■ **Task description**: Output as a numbered list, skipping blank lines, the records from the line containing "Click the 出局 badge beside price 32,632,930" up to and including the line containing "The height and".

■ **Recorded information**:
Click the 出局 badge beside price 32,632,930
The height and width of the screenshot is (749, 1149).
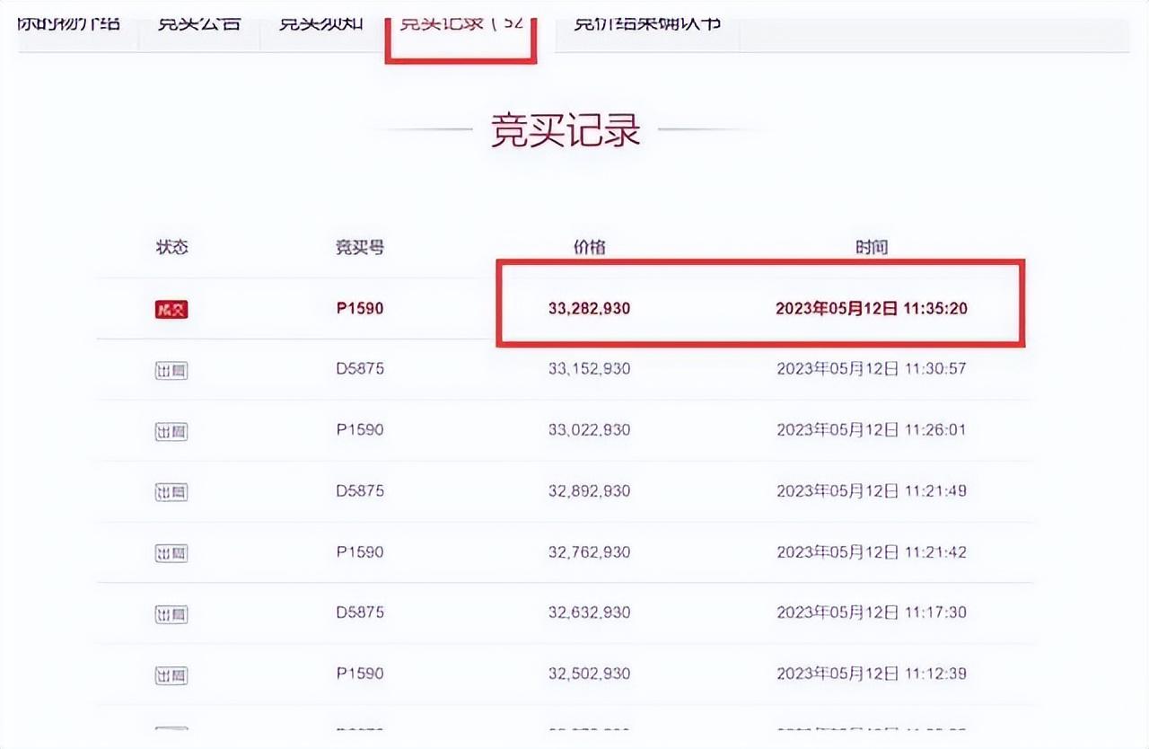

* * *

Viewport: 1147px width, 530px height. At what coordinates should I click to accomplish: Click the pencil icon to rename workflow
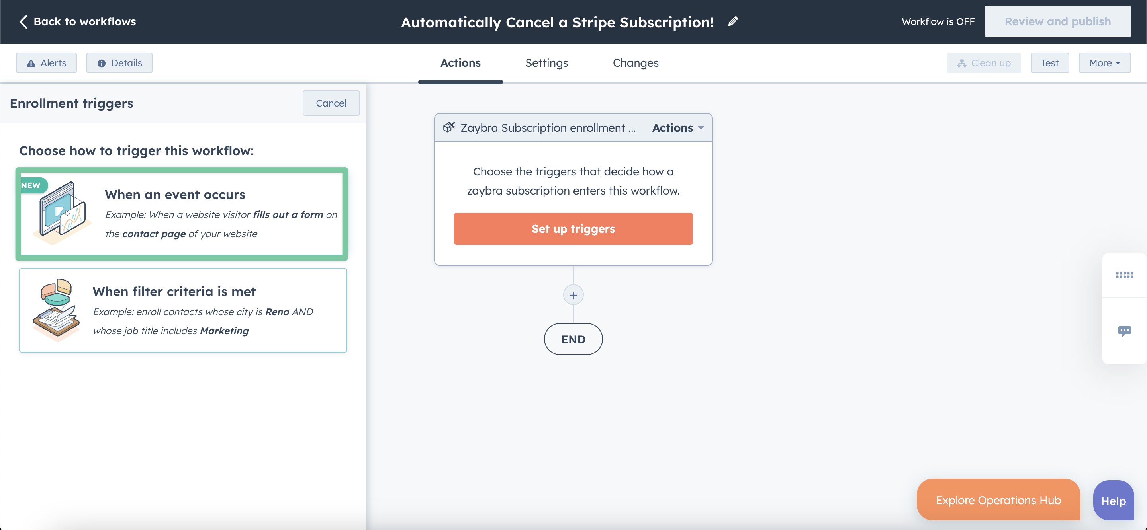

--

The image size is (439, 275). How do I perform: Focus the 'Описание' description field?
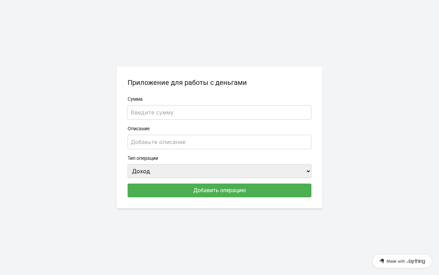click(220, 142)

■ **Result below**:
1. Click the 出局 badge beside price 32,632,930
2. The height and width of the screenshot is (749, 1149).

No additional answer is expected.